The room was quiet, except for the faint hum of the fan spinning lazily above us. Less than a week. That’s all we had before we left for Abuja again, before the chaos of school life swallowed us whole. We were in Abidat’s room, sprawled across her bed, a bowl of cheese balls sitting between us. She hadn’t touched them much, and I noticed. It made my chest tighten in that uncomfortable way, the way it always did when I could feel something was wrong but didn’t know how to ask.

We were playing 20 Questions, a game I suggested just to keep the conversation going. But with each question, my thoughts kept circling back to the one I hadn’t yet asked. The one I dreaded.

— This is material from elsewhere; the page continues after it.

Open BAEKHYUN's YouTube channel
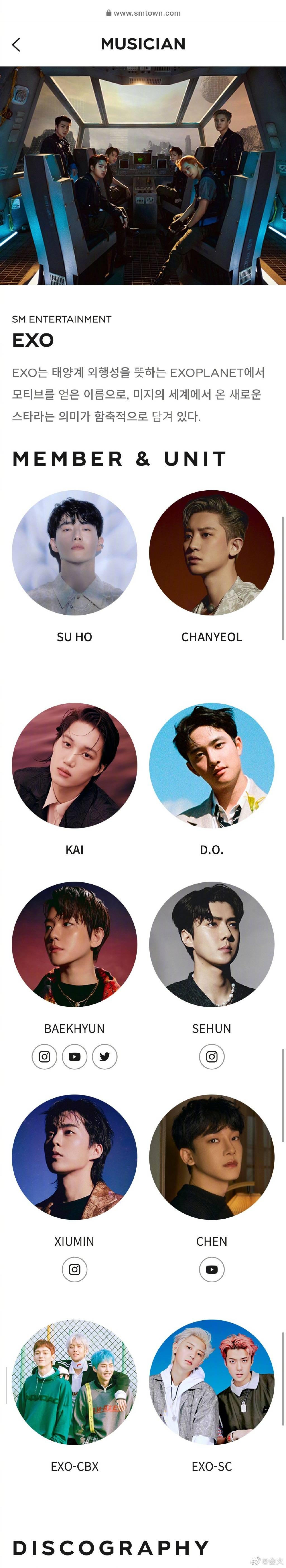This screenshot has height=1568, width=286. coord(74,1057)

The one I needed to ask.

Abidat’s voice cut through my thoughts. “Why do you want to study in Qatar so badly?”

I blinked, glancing over at her. She had that look again, the one she got whenever we talked about leaving, about moving away. It wasn’t disappointment exactly. Sadness, maybe? Her eyes held it like a secret she wasn’t ready to tell.

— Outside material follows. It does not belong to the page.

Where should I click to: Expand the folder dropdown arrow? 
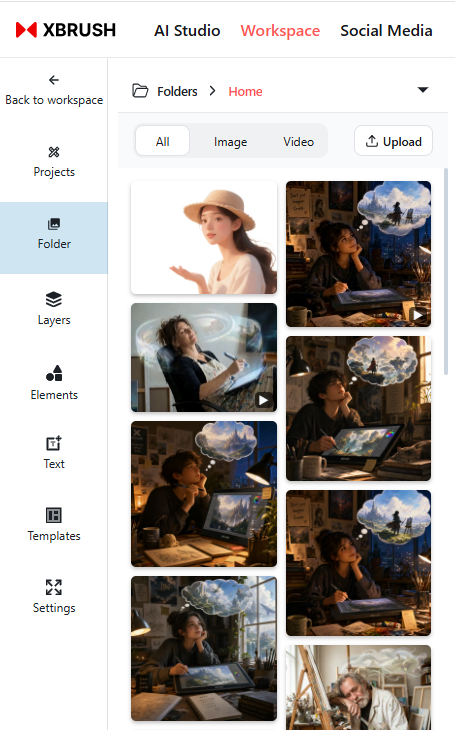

I gave her a small smile, leaning back against the headboard. “I don’t know,” I started, trying to shrug it off like it wasn’t that deep. “I just… want to go, you know? I don’t have any big reasons. It’ll be a change, a good one. Different environment, new people, and all that.” I chuckled lightly, but it felt forced, and I could tell she didn’t buy it.

She smiled back, but it didn’t quite reach her eyes. I wanted to press her, ask her what she was thinking. But instead, I swallowed, turning the conversation back to her, to the question I’d been avoiding for far too long. My voice came out softer than I expected, almost hesitant.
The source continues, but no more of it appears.